REQUIREMENT A:
Could you retype the passage on Kelsey's Tennessee legislation word for word, starting at "Kelsey proclaims himself" and ending at "approved the surrender."?
REQUIREMENT B:
Can you extend the passage on Kelsey's Tennessee legislation, picking up right after its final sentence?

══ SOURCE EXTRACT

They include: a resolution putting Tennessee government on record as seeking a constitutional convention to impose a balanced budget; bills to rein in or eliminate various traditional forms of taxation, ranging from the Hall income tax on dividends to the gift tax to the inheritance tax to the state beer tax; bills to transform public pensions into 401k “planned contribution” systems; bills to shift workers’ compensation cases from the courts into a state administrative structure and to cap awards in personal injury cases; and bills to prohibit minimum-wage and living-wage legislation at local governmental levels that might clash with such mandates as are imposed by state law.

Kelsey proclaims himself an unabashed supporter of the state’s authority over local government on a host of issues, including pending legislation to allow charter school applicants to leap-frog over local school boards and be authorized directly by the state board of education.

And on the morning after the former Memphis City Schools (MCS) board voted to surrender its charter in December 2010, thereby forcing merger with Shelby County Schools, Kelsey put a bill in the legislative hopper that would have transferred to state authority the schools of the MCS — all the old MCS schools — if, as would happen, Memphis voters approved the surrender.

════
══ DATASET

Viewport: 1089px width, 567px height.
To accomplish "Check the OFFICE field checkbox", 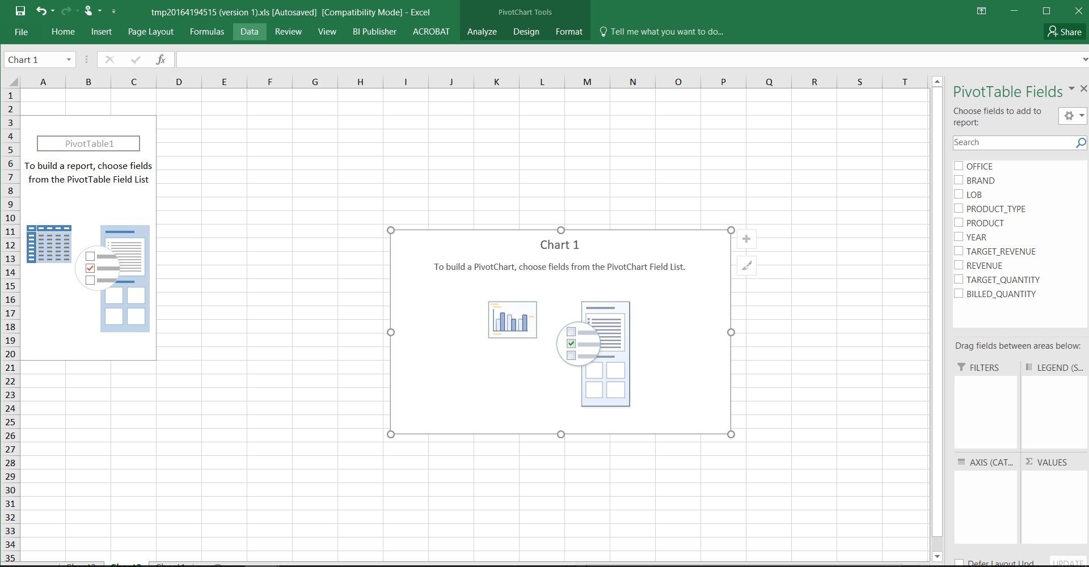I will pyautogui.click(x=959, y=166).
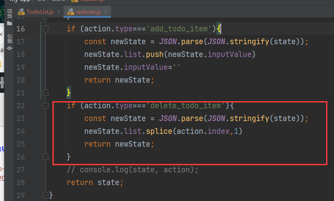Click the fold marker at line 29

click(45, 195)
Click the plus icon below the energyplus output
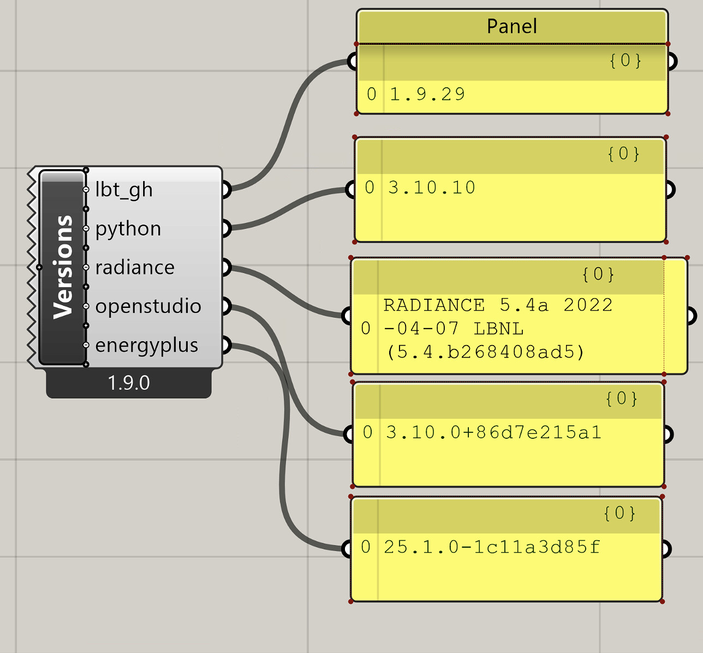Screen dimensions: 703x653 point(86,364)
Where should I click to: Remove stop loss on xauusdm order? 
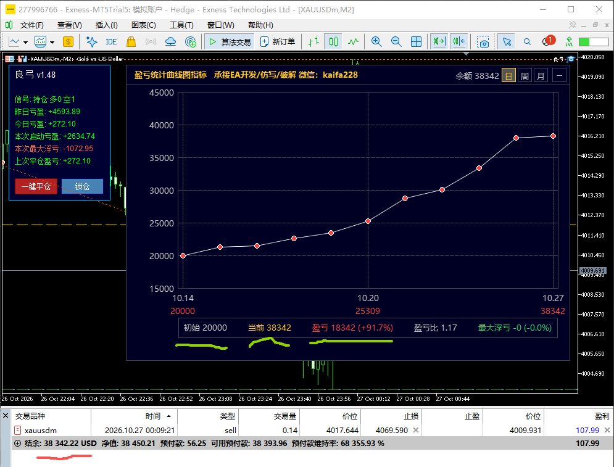tap(416, 430)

════

ANSWER SPACE A:
Kelsey proclaims himself an unabashed supporter of the state’s authority over local government on a host of issues, including pending legislation to allow charter school applicants to leap-frog over local school boards and be authorized directly by the state board of education.

And on the morning after the former Memphis City Schools (MCS) board voted to surrender its charter in December 2010, thereby forcing merger with Shelby County Schools, Kelsey put a bill in the legislative hopper that would have transferred to state authority the schools of the MCS — all the old MCS schools — if, as would happen, Memphis voters approved the surrender.

ANSWER SPACE B:
The Norris-Todd bill that would eventually enable breakaway municipal school districts in the suburbs superseded that bill.

“To the extent that local governments are infringing on the rights of citizens, it is absolutely the duty of the state to protect freedom,” Kelsey insists. “Cities and counties did not fend off the British. It was the states that banded together under the Constitution.” In Kelsey’s view, cities and counties are mere subdivisions of the state and “can be created and abolished and legislated over” as the state decides.            

KELSEY, A PROBATE LAWYER in civil life, is a scion of two of the most prominent families in Collierville history, the Kelseys and the Carringtons. The fact that his mother was a public-school teacher enabled him, as he remembers it, to attend Memphis University School on scholarship via a cooperative inter-school arrangement not unlike what he wants to arrange statewide via his voucher legislation.

He graduated from the University of North Carolina and went to law school at Georgetown University, a haven, as he sees it now, for legal liberalism. He was somewhat shocked to be schooled by professors who acknowledged their Marxist roots, but he says he enjoyed the intellectual stimulation that came with such exposure.

Starting while he was still in law school, he went to work for a succession of Tennessee Republican eminences — Senator Fred Thompson, Congressman Ed Bryant (he and Bryant exited the Capitol together on the day of the 9/11 attacks), and Senator Bill Frist.

Kelsey left Frist’s office to work for a year in the White House of President George W. Bush as an intern (“mainly doing grunt work”) and was soon back in the Memphis area running for Representative Kent’s vacated position in 2004. “I was probably too young, but that seat had been held for 26 years, and I didn’t want to wait another 26 years for a crack at it.”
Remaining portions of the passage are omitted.